Stored items:

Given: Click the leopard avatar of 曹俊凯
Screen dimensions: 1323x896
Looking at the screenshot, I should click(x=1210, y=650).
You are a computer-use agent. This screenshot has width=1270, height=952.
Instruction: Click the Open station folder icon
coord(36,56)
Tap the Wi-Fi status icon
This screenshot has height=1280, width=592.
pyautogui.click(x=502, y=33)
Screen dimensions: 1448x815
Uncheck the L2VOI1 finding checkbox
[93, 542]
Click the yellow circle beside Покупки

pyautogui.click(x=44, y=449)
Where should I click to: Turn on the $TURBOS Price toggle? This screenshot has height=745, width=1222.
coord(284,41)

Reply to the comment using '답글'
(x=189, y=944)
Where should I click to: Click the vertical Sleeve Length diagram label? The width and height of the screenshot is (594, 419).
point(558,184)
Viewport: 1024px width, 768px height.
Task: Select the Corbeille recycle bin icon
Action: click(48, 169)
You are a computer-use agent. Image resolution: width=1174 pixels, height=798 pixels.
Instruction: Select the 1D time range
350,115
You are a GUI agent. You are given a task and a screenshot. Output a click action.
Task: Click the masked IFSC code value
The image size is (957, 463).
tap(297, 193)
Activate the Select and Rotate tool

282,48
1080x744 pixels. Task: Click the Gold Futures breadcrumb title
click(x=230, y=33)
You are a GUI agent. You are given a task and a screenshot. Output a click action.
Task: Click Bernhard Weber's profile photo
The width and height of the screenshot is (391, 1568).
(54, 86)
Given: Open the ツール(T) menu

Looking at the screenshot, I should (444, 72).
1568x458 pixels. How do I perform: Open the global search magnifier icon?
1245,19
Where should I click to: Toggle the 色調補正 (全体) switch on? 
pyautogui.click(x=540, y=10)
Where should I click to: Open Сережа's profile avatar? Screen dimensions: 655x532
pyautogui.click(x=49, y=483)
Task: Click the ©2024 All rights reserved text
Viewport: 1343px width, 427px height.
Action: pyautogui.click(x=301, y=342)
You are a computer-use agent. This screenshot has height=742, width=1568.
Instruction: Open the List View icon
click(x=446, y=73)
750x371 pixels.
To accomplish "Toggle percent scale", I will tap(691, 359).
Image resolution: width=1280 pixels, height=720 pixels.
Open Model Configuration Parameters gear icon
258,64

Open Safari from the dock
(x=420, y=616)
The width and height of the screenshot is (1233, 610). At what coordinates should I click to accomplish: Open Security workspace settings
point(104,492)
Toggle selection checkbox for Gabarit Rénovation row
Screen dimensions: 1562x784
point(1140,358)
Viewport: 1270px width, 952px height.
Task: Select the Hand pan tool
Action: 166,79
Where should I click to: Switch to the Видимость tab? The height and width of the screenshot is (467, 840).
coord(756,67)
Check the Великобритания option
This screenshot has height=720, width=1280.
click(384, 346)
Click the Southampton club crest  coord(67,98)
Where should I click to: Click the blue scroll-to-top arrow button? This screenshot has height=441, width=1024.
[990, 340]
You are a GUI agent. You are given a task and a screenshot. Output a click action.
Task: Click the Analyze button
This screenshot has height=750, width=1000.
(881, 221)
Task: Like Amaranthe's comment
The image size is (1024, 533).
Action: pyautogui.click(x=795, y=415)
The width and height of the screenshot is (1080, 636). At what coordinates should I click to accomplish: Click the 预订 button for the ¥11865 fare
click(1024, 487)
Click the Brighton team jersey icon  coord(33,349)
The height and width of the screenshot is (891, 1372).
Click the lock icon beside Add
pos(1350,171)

REQUIRED WORK:
All that belongs in your answer is the stretch of entries above from the line with "Where should I click to: Turn" through the line with "Image resolution: width=1280", printed exactly.

OUTPUT OF THE EXERCISE:
Where should I click to: Turn on the $TURBOS Price toggle? This screenshot has height=745, width=1222.
coord(284,41)

Reply to the comment using '답글'
(x=189, y=944)
Where should I click to: Click the vertical Sleeve Length diagram label? The width and height of the screenshot is (594, 419).
point(558,184)
Viewport: 1024px width, 768px height.
Task: Select the Corbeille recycle bin icon
Action: click(48, 169)
You are a computer-use agent. Image resolution: width=1174 pixels, height=798 pixels.
Instruction: Select the 1D time range
350,115
You are a GUI agent. You are given a task and a screenshot. Output a click action.
Task: Click the masked IFSC code value
The image size is (957, 463).
tap(297, 193)
Activate the Select and Rotate tool

282,48
1080x744 pixels. Task: Click the Gold Futures breadcrumb title
click(x=230, y=33)
You are a GUI agent. You are given a task and a screenshot. Output a click action.
Task: Click Bernhard Weber's profile photo
The width and height of the screenshot is (391, 1568).
(54, 86)
Given: Open the ツール(T) menu

Looking at the screenshot, I should (444, 72).
1568x458 pixels. How do I perform: Open the global search magnifier icon?
1245,19
Where should I click to: Toggle the 色調補正 (全体) switch on? 
pyautogui.click(x=540, y=10)
Where should I click to: Open Сережа's profile avatar? Screen dimensions: 655x532
pyautogui.click(x=49, y=483)
Task: Click the ©2024 All rights reserved text
Viewport: 1343px width, 427px height.
Action: pyautogui.click(x=301, y=342)
You are a computer-use agent. This screenshot has height=742, width=1568.
Instruction: Open the List View icon
click(x=446, y=73)
750x371 pixels.
To accomplish "Toggle percent scale", I will tap(691, 359).
Image resolution: width=1280 pixels, height=720 pixels.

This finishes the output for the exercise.